The first scenario (Fig. 1A) features a basic bedroom in which the user can see himself in the mirror, wearing the shoes of a female avatar. The second scenario (Fig. 1B) takes place in an urban underground where the user waits for a train alongside other male avatars.

Fig. 1.

Fig. 1

In the top panel (A), the participant in the first scenario views his body, represented by a female avatar, in the mirror. In the bottom panel (B), the participant awaits a train in the underground scenario alongside three male avatars

To assess the personality traits of our participants in relation to emotions, gender identity, and personal experiences of violence, we used standardized questionnaires, including:

  • Toronto Alexithymia Scale TAS-2023: This test consists of 20 items rated on a 5-point Likert Scale, designed to assess the degree of alexithymia in individuals. It encompasses three specific scales: the difficulty to identify emotions (DIE); the difficulty to describe emotions (DDE); the external oriented thinking (OET); and the total score.

  • Modern Sexism Scale MDS24: this test consists of 8 items rated on a 7-point Likert Scale aiming to assess the bias though the female gender.

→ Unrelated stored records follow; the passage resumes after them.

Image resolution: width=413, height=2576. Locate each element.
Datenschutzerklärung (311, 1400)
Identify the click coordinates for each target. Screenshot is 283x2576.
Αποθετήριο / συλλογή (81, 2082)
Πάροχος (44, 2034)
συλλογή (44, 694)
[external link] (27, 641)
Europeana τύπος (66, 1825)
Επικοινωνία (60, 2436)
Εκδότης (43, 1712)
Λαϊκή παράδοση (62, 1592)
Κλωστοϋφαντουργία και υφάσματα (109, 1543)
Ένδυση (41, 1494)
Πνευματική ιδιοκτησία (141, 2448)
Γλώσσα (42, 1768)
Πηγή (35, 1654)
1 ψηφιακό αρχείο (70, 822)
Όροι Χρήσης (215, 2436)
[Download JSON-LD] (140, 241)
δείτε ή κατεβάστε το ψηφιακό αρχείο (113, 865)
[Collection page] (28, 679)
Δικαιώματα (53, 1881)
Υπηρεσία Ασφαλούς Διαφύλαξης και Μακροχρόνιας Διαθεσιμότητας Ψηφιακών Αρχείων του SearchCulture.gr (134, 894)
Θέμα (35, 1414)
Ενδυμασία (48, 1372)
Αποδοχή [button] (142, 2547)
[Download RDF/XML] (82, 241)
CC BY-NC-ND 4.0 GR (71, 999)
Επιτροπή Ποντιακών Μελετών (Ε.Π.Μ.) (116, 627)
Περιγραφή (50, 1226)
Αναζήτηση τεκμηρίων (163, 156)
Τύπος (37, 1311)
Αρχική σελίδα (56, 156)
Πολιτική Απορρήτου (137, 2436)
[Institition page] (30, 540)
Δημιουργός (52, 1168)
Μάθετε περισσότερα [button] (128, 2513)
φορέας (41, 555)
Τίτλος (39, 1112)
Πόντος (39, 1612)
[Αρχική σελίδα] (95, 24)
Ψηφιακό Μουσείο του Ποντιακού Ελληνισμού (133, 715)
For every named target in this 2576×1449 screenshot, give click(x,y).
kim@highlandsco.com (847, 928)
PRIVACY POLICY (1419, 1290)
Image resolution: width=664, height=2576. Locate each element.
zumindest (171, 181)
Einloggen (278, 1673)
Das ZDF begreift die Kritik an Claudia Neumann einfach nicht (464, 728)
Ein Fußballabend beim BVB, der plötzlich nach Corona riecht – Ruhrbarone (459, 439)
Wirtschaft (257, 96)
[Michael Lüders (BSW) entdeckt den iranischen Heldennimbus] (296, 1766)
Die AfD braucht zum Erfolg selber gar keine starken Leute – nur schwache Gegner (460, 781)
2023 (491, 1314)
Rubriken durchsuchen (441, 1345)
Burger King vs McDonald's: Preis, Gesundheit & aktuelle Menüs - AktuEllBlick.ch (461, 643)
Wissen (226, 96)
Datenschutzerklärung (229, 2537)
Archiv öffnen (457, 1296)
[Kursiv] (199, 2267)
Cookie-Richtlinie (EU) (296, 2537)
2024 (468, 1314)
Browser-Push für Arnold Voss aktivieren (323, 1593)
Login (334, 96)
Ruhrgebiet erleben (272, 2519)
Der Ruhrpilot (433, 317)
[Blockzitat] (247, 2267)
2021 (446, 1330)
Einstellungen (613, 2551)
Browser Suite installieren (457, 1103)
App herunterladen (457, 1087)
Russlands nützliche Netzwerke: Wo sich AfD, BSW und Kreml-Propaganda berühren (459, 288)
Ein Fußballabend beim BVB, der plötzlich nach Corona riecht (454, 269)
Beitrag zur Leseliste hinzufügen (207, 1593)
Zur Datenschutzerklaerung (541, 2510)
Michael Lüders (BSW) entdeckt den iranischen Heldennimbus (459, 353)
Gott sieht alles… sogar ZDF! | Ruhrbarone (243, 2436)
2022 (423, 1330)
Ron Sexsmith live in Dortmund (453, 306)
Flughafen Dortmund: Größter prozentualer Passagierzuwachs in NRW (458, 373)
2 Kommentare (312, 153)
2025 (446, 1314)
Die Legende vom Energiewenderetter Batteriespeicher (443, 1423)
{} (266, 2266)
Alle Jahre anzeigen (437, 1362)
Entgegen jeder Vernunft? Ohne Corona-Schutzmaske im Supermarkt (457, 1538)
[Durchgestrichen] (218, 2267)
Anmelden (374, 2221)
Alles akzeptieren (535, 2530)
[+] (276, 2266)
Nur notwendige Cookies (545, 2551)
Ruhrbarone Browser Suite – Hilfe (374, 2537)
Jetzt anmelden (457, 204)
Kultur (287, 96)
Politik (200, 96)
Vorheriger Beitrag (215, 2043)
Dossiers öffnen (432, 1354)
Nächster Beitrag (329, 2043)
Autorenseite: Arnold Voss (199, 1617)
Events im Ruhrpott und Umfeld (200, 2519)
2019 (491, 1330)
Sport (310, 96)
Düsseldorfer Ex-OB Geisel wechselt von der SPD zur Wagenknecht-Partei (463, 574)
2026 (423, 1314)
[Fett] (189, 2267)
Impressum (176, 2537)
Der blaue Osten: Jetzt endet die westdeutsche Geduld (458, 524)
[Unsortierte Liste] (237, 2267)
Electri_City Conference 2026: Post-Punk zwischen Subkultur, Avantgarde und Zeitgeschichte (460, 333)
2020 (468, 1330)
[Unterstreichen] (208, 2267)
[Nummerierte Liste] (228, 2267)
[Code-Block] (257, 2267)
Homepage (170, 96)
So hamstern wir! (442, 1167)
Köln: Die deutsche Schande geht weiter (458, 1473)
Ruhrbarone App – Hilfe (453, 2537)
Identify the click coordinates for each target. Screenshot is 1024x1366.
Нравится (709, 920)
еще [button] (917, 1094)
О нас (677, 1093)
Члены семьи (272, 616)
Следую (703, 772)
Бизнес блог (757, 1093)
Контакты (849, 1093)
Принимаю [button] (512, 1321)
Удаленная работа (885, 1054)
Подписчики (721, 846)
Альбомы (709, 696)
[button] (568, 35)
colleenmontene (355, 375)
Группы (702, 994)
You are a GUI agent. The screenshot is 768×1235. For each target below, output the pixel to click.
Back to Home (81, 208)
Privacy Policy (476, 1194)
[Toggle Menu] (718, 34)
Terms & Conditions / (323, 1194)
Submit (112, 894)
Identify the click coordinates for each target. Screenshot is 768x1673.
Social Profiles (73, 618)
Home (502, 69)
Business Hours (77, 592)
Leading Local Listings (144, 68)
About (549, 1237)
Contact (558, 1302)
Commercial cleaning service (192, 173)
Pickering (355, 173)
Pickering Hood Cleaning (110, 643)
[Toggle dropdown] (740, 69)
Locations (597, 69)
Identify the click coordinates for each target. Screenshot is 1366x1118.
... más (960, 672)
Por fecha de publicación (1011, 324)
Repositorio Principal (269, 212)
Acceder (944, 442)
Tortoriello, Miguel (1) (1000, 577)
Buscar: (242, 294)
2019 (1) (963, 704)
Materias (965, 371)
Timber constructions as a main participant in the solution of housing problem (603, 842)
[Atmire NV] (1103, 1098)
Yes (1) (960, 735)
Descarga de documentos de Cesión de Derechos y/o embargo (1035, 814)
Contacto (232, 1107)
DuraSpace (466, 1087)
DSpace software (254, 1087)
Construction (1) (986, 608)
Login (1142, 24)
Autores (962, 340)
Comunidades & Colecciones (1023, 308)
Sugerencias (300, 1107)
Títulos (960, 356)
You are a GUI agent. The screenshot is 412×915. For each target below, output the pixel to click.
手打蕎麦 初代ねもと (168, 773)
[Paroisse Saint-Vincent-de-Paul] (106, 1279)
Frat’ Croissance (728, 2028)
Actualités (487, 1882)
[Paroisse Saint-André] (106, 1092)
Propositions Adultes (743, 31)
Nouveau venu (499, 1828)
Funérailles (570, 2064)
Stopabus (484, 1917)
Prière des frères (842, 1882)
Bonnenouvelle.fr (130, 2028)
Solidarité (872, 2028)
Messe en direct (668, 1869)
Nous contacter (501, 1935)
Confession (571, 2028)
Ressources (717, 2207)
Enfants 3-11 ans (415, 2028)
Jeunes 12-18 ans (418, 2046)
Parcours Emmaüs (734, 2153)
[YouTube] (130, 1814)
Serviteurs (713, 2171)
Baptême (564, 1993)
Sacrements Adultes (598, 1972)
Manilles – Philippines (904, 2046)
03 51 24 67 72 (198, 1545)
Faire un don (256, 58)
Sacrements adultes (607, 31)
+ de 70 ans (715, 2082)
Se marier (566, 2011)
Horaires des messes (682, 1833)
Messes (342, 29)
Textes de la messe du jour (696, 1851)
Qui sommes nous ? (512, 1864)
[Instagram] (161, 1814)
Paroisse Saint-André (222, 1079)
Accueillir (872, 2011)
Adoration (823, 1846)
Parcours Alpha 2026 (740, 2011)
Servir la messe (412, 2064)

  • Bern Sex-Role Inventory BSRI25: this test consists of 60 items rated on a 7-point Likert Scale aiming to assess the degree of androgyny considering personal tendency through female, male or neutral behaviors.

  • Stalking Assessment Indices SAI26: This test is composed of 32 items related to a previous experience of violence. 16 items (SAI-V) are related to situations experienced by participants as victims and 16 items (SAI-P) are related to situations experienced by participants as perpetrators.

Next, based on the universal emotions outlined by Ekman27, which include happiness, sadness, anger, disgust, fear, and surprise, we asked participants to rate the intensity of their emotions using a 5-point Likert scale after the VR experience. Additionally, participants completed the Embodiment Questionnaire (EQ) test28 that is composed of 25 items on a Likert scale from − 3 to + 3, aiming to assess the sense of embodiment perceived by participants through six subscales: Ownership, Agency, Location, Appearance, Response and Tactile sensation. For our study, we excluded the subscale related to the tactile sensation due to the absence of haptic feedback in our virtual scenario. Furthermore, for our analysis we organized the five retained EQ subscales into two higher-order factors: Identity vs. Actionable Embodiment. This distinction allows us to separately analyze the participant’s core identification with the avatar from their capacity to operate it within the virtual environment.

Identity Embodiment is the identification with the virtual avatar as an extension of the self. It combines Ownership, as the feeling that the virtual body is “mine”, Appearance, as the cognitive link between the participant’s self-perception and the avatar’s visual form, which is crucial for identity acceptance, and Response (to external stimuli), as the reaction of participants as if their own body is in peril, indicating a deep and primal level of acceptance of the avatar as the self.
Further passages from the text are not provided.